Saved data entries
------------------------------------------------------------------------
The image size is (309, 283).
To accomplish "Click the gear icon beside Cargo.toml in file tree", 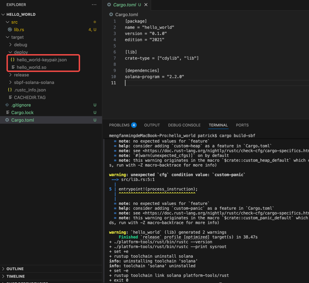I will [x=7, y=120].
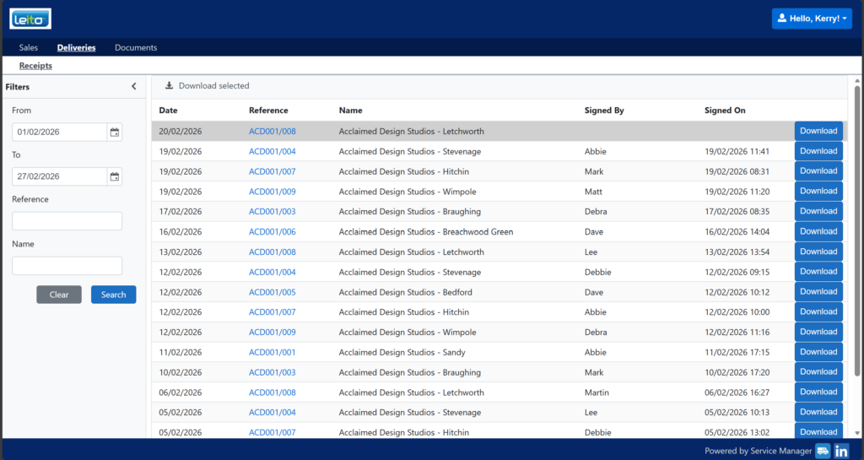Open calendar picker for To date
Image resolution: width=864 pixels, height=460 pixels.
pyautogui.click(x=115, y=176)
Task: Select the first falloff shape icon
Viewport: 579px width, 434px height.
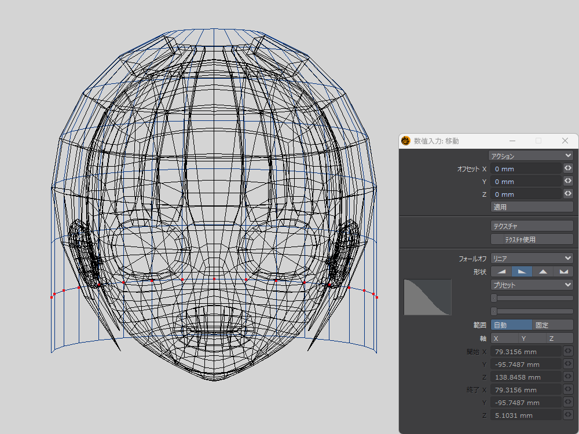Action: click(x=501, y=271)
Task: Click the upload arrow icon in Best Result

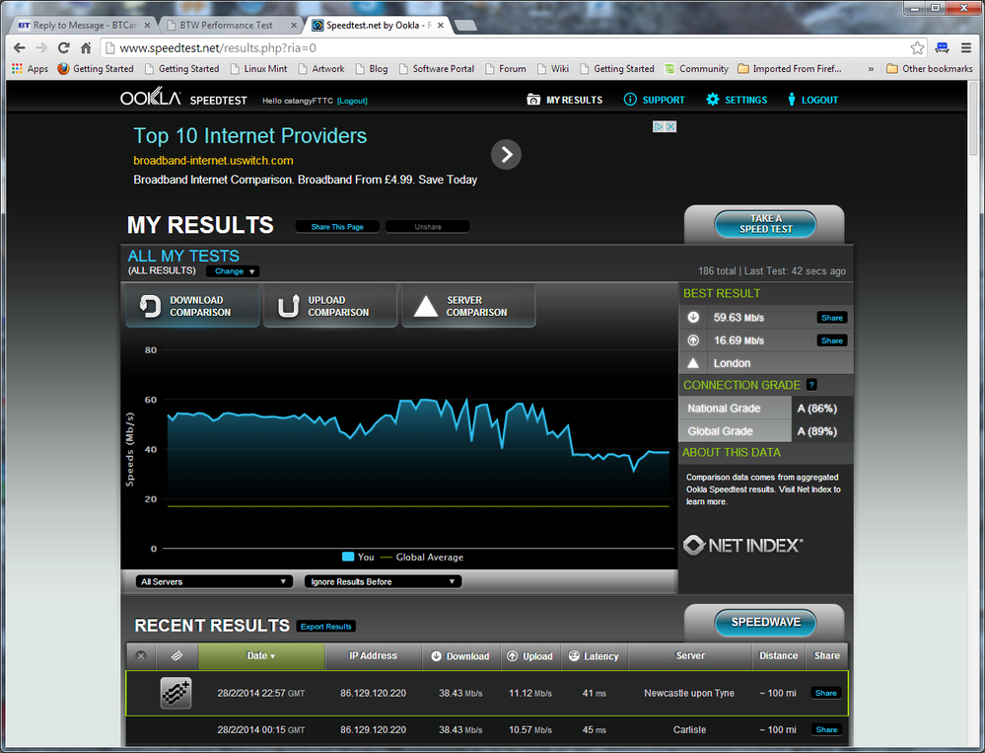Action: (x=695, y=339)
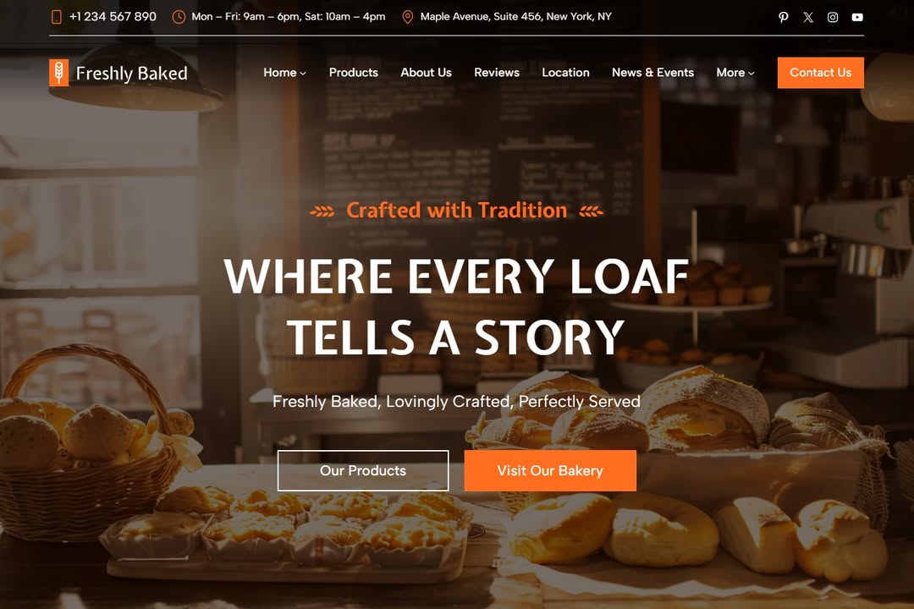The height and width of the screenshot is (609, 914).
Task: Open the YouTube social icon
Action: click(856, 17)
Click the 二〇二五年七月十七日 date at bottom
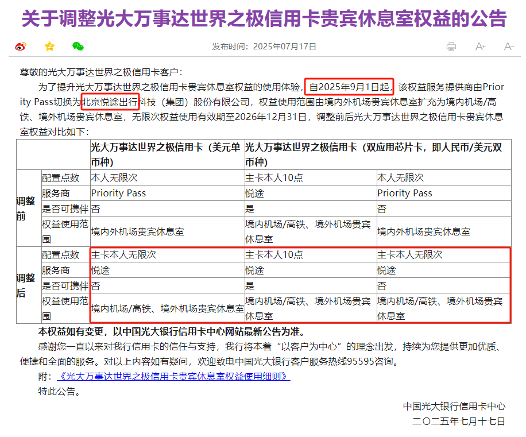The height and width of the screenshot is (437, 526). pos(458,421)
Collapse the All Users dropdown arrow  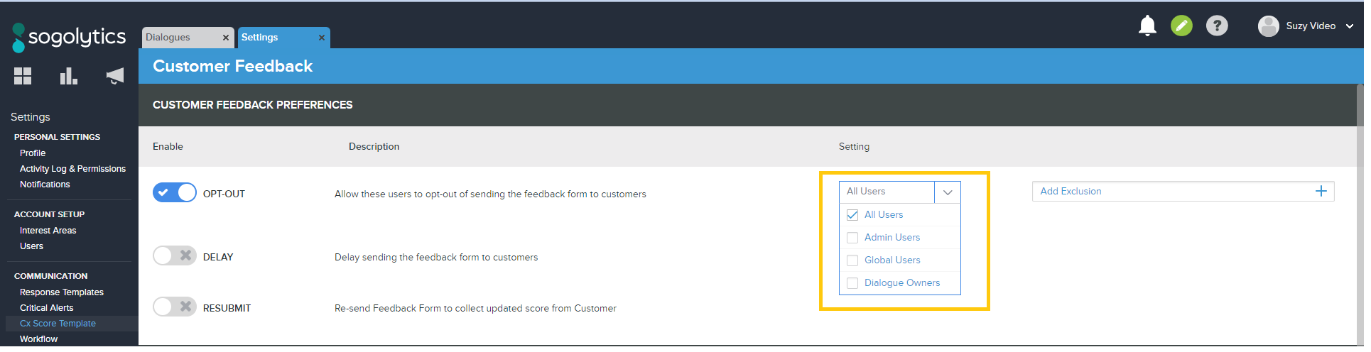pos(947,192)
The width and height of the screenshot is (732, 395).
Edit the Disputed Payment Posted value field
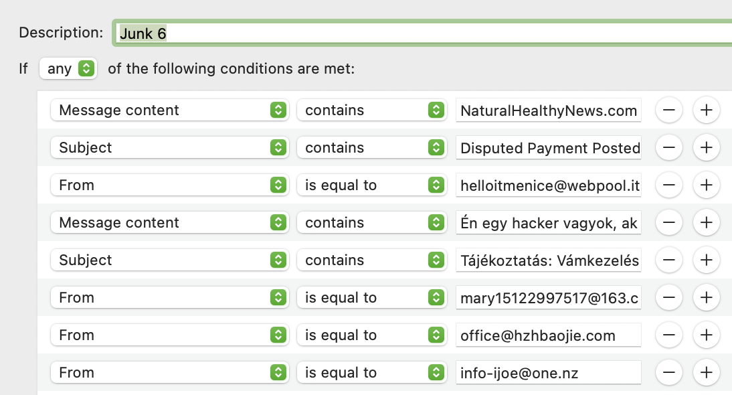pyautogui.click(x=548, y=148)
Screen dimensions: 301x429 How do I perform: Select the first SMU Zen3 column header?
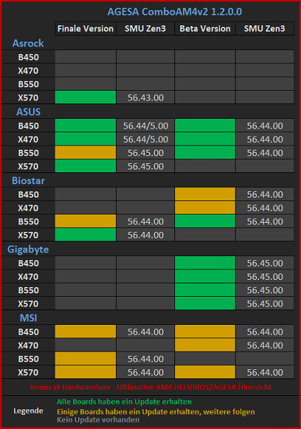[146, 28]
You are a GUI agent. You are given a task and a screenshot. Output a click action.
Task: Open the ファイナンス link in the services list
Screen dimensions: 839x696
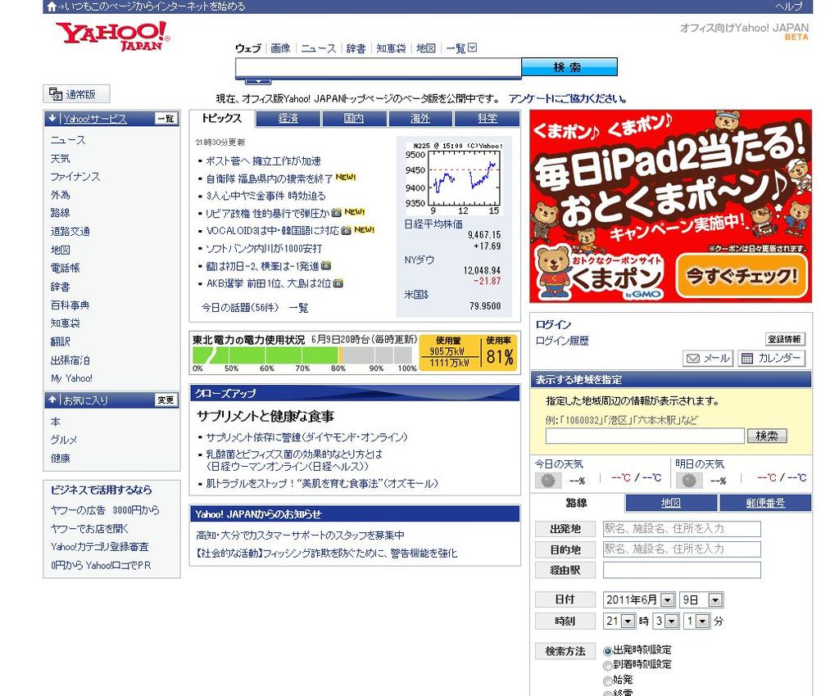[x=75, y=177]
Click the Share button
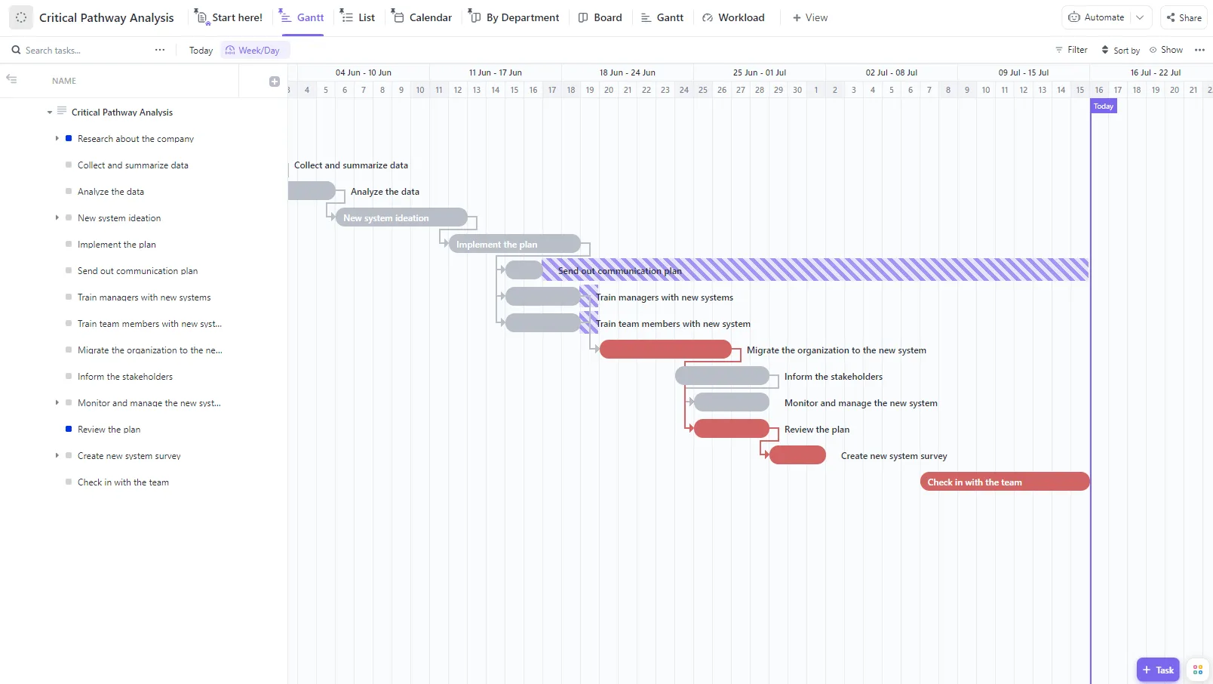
------------------------------------------------------------------------
◆ **What you should do**
Reproduce the records above exactly, but only from the line with "Screen dimensions: 301x429" up to and including the line with "Task: Open the ファイナンス". Leave the pictures out.

◆ **Worked solution**
Screen dimensions: 301x429 How do I perform: Select the first SMU Zen3 column header?
[146, 28]
You are a GUI agent. You are given a task and a screenshot. Output a click action.
Task: Open the ファイナンス link in the services list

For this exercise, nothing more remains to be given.